衆院選で街がにぎわっていますが、小社では選択的夫婦別姓制度に注目しています。
今朝の東京新聞に『夫婦別姓と事実婚の社会学』の著者阪井裕一郎さんへのインタビュー記事が掲載されていました。
〈衆院選2024 選択的夫婦別姓を求めて〉③慶応大・阪井裕一郎准教授に聞く
議論すべきは「同姓か別姓か」ではなく「強制か選択か」なのだ…同姓を強制することの理不尽さが真の問題:東京新聞 TOKYO Web
ところで東京新聞さんのweb記事の最後に記者さんが次のように書いています。
選択的夫婦別姓制度の導入に向けた機運が高まっている。長年、自民党内の保守派議員の反対で導入が見送られてきたが、6月には自民党の有力な支援団体である経団連が早期導入を求める提言をし、9月の自民党総裁選でも争点に。なぜ導入を求めるのか。衆院選に合わせ、さまざまな立場から制度を求める声を伝える。

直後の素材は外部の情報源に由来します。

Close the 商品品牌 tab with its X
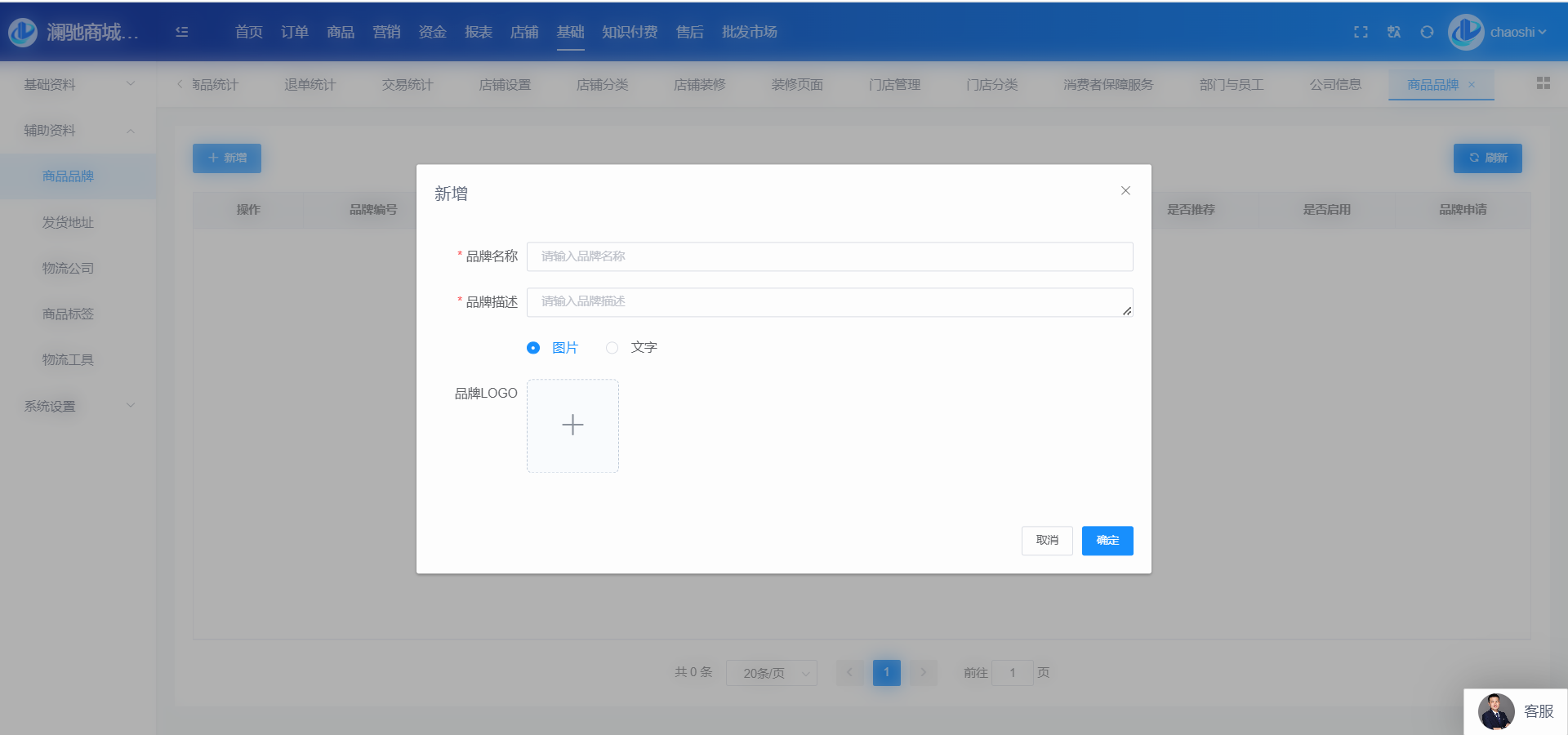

「なぜ導入を求めるのか」としているところに、小さな違和感を覚えました。
もはや「なぜ導入を求めるのか」という問いではなく、「なぜ導入を拒むのか」という問いを立てた方が有意義であるように思います。
この点も含めて阪井裕一郎著『〔改訂新版〕 夫婦別姓と事実婚の社会学』は目配りよく論じています。かゆいところに手が届く一冊です。